Liberal Gun Club
- Founded: 2008
- Tax ID no.: 27-1970389
- Legal status: 501(c)(4) nonprofit organization
- Location: United States;
- Members: 4,500 (2025)
- Official language: English
- Website: theliberalgunclub.com

= Liberal Gun Club =

American gun owners group

The Liberal Gun Club is an American gun owners group composed primarily of people with liberal views. The group was founded in 2008 and has a pro-Second Amendment position on gun ownership.

Its mission statement states that "the mission of The Liberal Gun Club is to provide a voice for gun-owning liberals and moderates in the national conversation on gun rights, gun legislation, firearms safety, and shooting sports."

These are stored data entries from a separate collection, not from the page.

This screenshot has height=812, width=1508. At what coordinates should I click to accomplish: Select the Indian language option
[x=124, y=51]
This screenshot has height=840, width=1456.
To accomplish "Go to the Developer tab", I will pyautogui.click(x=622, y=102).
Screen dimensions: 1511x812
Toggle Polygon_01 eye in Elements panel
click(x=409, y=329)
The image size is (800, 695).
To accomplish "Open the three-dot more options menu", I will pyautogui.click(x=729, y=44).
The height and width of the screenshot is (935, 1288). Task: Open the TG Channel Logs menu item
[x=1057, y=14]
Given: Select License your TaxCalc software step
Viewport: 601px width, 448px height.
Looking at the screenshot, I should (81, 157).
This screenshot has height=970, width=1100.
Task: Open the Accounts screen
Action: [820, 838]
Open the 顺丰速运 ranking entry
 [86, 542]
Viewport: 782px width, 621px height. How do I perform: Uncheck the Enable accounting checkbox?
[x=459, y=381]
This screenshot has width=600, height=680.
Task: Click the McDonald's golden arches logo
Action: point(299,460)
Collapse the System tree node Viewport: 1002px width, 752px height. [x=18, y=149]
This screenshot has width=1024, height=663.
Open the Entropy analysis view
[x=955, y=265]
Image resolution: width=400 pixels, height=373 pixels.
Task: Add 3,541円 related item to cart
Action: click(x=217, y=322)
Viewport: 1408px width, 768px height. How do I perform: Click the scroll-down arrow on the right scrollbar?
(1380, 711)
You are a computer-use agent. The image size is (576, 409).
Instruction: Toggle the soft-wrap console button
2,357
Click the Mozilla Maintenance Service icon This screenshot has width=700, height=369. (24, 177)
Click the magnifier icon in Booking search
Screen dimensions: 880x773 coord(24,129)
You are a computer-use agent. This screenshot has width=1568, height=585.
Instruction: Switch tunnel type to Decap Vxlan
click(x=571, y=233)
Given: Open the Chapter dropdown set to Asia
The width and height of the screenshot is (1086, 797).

In regard to gun control, the group favors "root cause mitigation for violence prevention, stronger mental health care, addressing poverty, homelessness and unemployment rather than focusing on prohibiting or restricting one tool." They also generally oppose "assault weapon" bans, but individual members have a wide range of opinions. In 2014, the group had about 1,200 members. From 2016 to 2017, after the Orlando nightclub shooting and the 2016 United States presidential election, membership swelled 65% year over year and the group's Facebook and social media presence grew significantly as well. As of November 2025, the organization has chapters in 30 states and 4,500 members.

== Chapters ==

The Liberal Gun Club operates throughout the United States with Chapters on a state or regional level. As of June 2019, the club had active chapters in:

- Arizona
- Arkansas
- California
- Florida
- Georgia
- Illinois
- Indiana
- Massachusetts
- Michigan
- Minnesota
- Missouri
- New England
- New Jersey
- New York
- North Carolina
- Oklahoma
- Oregon
- Rocky Mountains
- Tennessee
- Texas
- Washington
- Wisconsin
- Virginia/DC/Maryland and the "Flyover States" (which are states within a six-hour drive of Chicago, Illinois).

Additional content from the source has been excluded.